ST PAUL, Minn. — Former Minneapolis police officer Derek Chauvin formally changed his plea from "not guilty" to "guilty" Wednesday on a federal charge of depriving George Floyd of his civil rights, related to Floyd's murder in May 2020.
Chauvin, who is currently serving a state prison sentence following his conviction for Floyd's murder, was charged in May 2021 with two federal counts of "Deprivation of Rights Under Color of Law."
Federal prosecutors told the judge that as part of a plea agreement, Chauvin would plead guilty to one count of violating George Floyd's civil rights, and one count in a separate incident involving a neck restraint used on a teenager in 2017; other charges connected to those cases would be dismissed.
Prosecutors said they will ask for a 300 month sentence, or about 25 years, served in a federal prison, which would run concurrently with Chauvin's state prison sentence. A judge will issue the final sentence at a later hearing, following a pre-sentence investigation.
KARE 11's Lou Raguse, who was in the courtroom for the hearing, reports the plea agreement shows Chauvin would be expected to serve 85% of any sentence, which could result in 17 to 21 1/4 years, depending on the ultimate sentence.
The federal plea agreement includes stipulations that Chauvin never again serve as a licensed law enforcement officer, and that he must disclose his financial assets.
In court, Judge Paul A. Magnusson told Chauvin that his plea means he waives his rights to a trial, and he will have limited options to appeal.
George Floyd's family had a mixed reaction following Chauvin's change of plea.
"The possibility of him getting more time, serving more time, that's a good thing," Floyd's nephew Brandon Williams said after the hearing.
"I'm still feeling the same things, the anger I felt in the beginning, " Floyd's brother Rodney said. "Feeling the same pain I've been feeling."
"While in many ways today is a victory for the interest of justice, we will never forget its cost. George Floyd was a son, a brother, and a father – a father who, as Gianna Floyd put it, ‘changed the world,;'" Floyd family attorney Ben Crump said in a statement. "We all play a role in keeping his legacy alive. We must all keep marching. We must all keep fighting against injustice. We must do this for George, to ensure that his one life and shocking death will change the future for countless others."

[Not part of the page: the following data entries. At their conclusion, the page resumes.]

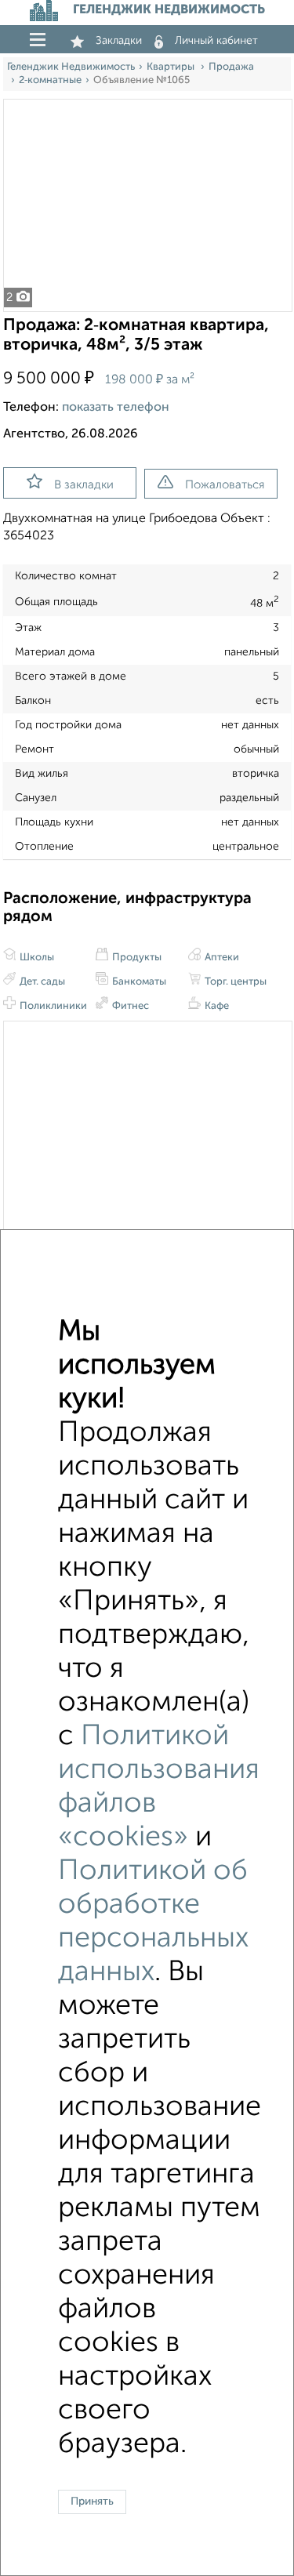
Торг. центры (234, 982)
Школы (35, 957)
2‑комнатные (50, 80)
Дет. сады (41, 982)
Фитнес (129, 1006)
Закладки (119, 40)
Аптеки (220, 957)
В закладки (84, 485)
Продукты (136, 957)
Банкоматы (138, 982)
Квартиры (172, 67)
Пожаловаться (224, 485)
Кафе (215, 1006)
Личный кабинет (216, 40)
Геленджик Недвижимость (71, 67)
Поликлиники (52, 1006)
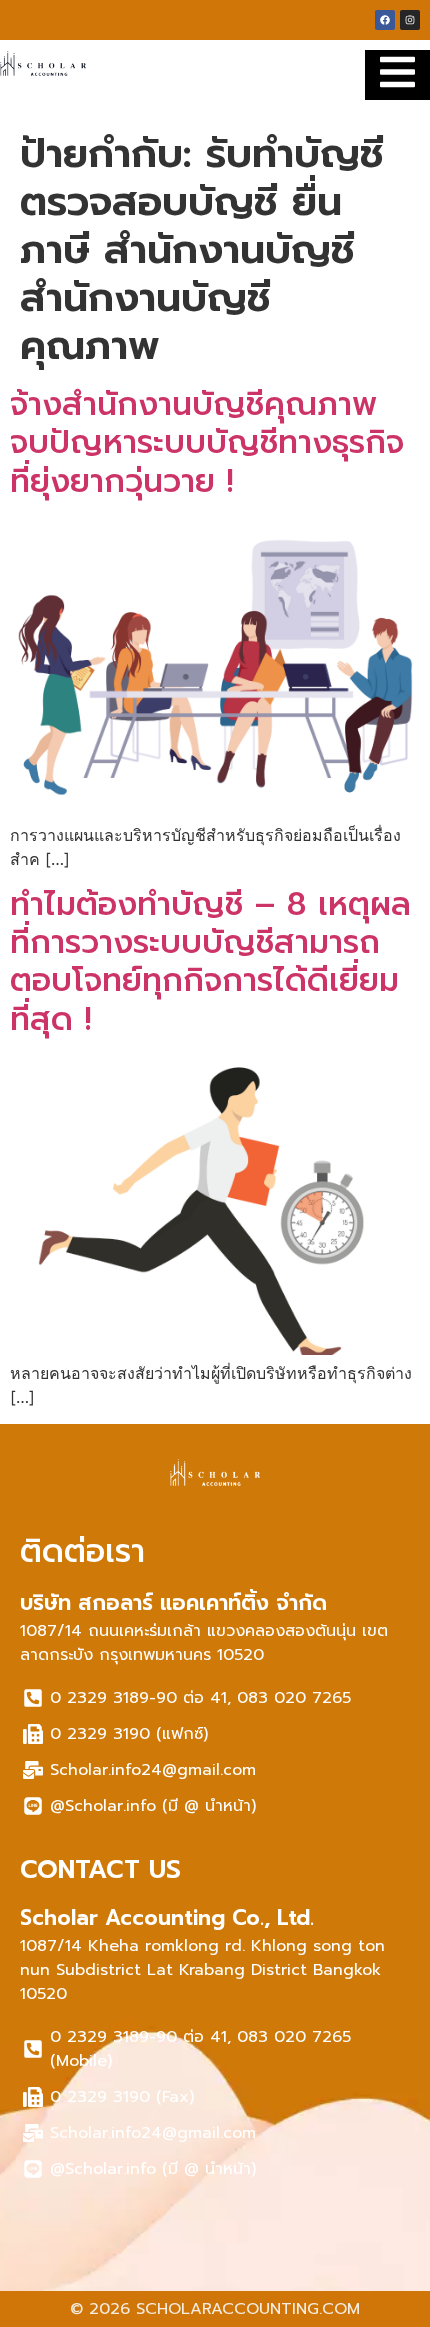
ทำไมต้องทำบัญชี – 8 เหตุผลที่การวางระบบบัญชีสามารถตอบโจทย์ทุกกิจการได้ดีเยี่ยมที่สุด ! (210, 962)
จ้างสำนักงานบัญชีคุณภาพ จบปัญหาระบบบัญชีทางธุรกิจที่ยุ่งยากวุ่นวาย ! (207, 443)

“Today, Derek Chauvin took responsibility and admitted his guilt in open court, under penalty of perjury, for depriving George Floyd and a boy, then just 14 years old, of their civil rights. This is important and historic," said Minnesota Attorney General Keith Ellison, whose office led the state case against Chauvin. "His admissions mark another important moment of accountability and another step on the road to justice. Although the Floyd family’s loss can never be healed, I hope this historic admission of wrongdoing brings them some comfort. I also hope it brings more trust and healing to the relationship between law enforcement and community."
The teenager involved in Chauvin's other federal case was in the courtroom for the hearing with his attorney; in the courtroom afterward, Floyd's brother Philonise could be heard telling the teen, "It's a good day for justice."
In the original federal charges, the first count alleged violation of George Floyd's constitutionally protected right to be free from unreasonable seizure and use of force when Chauvin held his knee across Floyd's neck as he lay handcuffed on the ground. The second count alleged that Chauvin and three other former MPD officers, Tou Thao, J. Alexander Kueng, and Thomas Lane, deprived George Floyd of his right to "liberty without due process of law" by failing to provide medical care.
Thao and Kueng, are charged separately with depriving George Floyd of the right to be free from unreasonable seizure by "willfully" failing to intervene while Chauvin had his knee on Floyd's neck.
All four men were scheduled to go to trial together in federal court in January. The case is now expected to move forward for the other three former officers, without Chauvin.
Thao, Kueng and Lane had previously asked to be tried separately from Chauvin, but a federal judge denied that request.